I don’t have any fancy narrative of the occasion like Hunter does. Truth be told I was busy watching health bars and the mini-map. I had no idea the groups we faced were slowly changing composition from white mantle thralls to jade armors and the like.
I’ve found that when prot monking watching your mini-map is every bit as important as watching your party’s health bars. Aegis does no good if half your party is out of earshot.
But back to the BLA. Our healing monk was Ogden, my Ogden in fact. I tend to get a little protective when it comes to heals (o u c wut i did thar?). If I’m going to be protting I want a healer hero built to my specifications (human healers can build like they want, they’re mostly more intelligent than a hero).
I’ve also hear people give warriors and fire eles crap about being useless.

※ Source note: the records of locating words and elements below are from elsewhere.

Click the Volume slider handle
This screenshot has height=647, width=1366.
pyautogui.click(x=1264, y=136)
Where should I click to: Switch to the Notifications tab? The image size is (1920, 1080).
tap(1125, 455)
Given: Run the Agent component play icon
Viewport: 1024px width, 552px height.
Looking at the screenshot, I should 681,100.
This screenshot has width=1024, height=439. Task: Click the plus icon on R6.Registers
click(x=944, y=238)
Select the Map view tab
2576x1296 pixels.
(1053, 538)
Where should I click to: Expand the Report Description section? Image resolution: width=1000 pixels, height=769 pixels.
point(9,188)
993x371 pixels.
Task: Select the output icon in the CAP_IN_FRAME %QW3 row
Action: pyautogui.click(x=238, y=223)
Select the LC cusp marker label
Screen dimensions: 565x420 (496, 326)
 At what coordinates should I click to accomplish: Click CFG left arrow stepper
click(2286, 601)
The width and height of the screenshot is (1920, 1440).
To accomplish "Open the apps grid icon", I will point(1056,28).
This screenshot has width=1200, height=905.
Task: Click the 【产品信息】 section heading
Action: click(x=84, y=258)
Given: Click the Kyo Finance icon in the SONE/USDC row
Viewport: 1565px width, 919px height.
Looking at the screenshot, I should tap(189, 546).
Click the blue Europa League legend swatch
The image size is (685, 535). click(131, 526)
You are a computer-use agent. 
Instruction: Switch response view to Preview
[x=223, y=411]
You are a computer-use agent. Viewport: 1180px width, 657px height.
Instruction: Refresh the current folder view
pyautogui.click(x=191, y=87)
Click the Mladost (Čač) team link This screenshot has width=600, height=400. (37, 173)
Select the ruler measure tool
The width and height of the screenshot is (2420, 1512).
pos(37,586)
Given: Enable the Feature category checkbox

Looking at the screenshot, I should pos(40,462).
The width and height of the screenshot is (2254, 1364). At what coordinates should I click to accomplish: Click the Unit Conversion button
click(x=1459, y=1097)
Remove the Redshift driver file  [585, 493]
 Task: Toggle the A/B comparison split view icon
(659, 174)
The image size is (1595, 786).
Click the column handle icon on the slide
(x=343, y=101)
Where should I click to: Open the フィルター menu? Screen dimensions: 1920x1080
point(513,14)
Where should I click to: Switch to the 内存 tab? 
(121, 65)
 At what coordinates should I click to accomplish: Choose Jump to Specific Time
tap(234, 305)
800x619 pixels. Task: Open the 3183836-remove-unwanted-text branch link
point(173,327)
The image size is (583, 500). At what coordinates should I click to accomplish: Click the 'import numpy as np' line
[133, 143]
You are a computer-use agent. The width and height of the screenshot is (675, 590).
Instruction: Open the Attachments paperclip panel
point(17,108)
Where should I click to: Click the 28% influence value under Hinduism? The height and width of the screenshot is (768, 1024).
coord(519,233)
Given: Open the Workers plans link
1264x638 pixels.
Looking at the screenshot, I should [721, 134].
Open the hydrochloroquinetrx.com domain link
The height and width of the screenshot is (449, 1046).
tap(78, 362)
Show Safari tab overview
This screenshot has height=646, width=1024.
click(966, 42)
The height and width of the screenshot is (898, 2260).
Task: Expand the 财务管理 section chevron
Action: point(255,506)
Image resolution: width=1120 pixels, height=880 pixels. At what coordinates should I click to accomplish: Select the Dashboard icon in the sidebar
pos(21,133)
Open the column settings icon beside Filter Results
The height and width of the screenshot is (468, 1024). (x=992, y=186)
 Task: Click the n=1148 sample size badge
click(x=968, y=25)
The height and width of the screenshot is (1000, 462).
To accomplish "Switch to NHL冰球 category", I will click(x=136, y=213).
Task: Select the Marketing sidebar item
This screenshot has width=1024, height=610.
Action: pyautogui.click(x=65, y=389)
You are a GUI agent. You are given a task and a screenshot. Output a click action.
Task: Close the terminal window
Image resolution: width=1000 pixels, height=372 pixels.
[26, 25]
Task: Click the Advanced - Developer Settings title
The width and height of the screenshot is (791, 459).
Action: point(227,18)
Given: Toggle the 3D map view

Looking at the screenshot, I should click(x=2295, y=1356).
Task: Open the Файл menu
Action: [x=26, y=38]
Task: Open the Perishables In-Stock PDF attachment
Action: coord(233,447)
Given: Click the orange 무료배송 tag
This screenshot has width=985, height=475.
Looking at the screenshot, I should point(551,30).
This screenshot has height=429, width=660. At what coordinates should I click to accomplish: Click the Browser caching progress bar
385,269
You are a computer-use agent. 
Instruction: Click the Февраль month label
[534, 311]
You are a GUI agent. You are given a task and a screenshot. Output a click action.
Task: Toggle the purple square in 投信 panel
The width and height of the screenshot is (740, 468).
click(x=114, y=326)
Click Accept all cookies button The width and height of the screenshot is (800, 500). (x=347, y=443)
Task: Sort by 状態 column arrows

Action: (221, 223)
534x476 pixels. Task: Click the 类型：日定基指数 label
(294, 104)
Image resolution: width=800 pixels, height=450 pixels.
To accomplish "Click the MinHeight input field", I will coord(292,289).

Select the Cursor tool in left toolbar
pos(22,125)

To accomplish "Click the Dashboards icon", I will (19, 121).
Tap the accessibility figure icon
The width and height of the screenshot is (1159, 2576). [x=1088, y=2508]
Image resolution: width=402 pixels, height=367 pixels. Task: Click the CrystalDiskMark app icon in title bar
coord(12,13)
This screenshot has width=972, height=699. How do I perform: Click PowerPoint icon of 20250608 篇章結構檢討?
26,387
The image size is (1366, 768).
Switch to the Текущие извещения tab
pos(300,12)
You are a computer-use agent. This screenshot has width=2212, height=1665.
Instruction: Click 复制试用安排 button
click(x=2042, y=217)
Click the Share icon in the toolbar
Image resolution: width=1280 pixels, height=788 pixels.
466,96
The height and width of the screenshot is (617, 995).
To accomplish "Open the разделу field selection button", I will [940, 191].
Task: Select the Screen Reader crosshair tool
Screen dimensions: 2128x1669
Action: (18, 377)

Everybody loves an Imbagon (imbalanced paragon) but they work in the shadows right along-side protection monks and rarely get the recognition they deserve.
It’s always: “Hey, that heal came just in time!” or “Nice spike damage that jade cloak dropped like a ton of bricks!”
It’s never: “Man that Aegis really saved my butt” or “Thanks for the warning that the enemies are on fire, I’m not burning as bad!” (‘They’re On Fire’ is the only paragon skill I know)
Warriors and Fire Eles are so passé, so Prophecies. Nobody groups with them anymore.
Well ya know what?
I did.
And I do, and I will again in a heartbeat.
The Battle for Lion’s Arch was a brutal endurance race against nearly impossible odds. We wiped more than once and we used all advantages at our disposal including summoned creatures and other consumables.
Even with all of that it was an exhilarating fight that harkened back to Thunderhead Keep in the pre-nerf days, or of your first time fighting the Lich at the end of Prophecies. It reminded me of the days before heroes when the henchmen were more of a liability than an aid and everyone would rather run a group of 7 than bring Alesia.
The best part was at the end we all gathered around to listen to the end of the story and patted each other on the back. When you run with a group of people who are used to being under-appreciated the ‘great job guys’ ring out with true sincerity. There’s no sense of “Hey congrats but you really know I did all the work”. We’re used to not seeing much direct result from our labors, or getting any credit.
As for me, I’ve embraced the philosophy of Guild Wars 2: “If you have to heal damage taken, you’ve already lost.”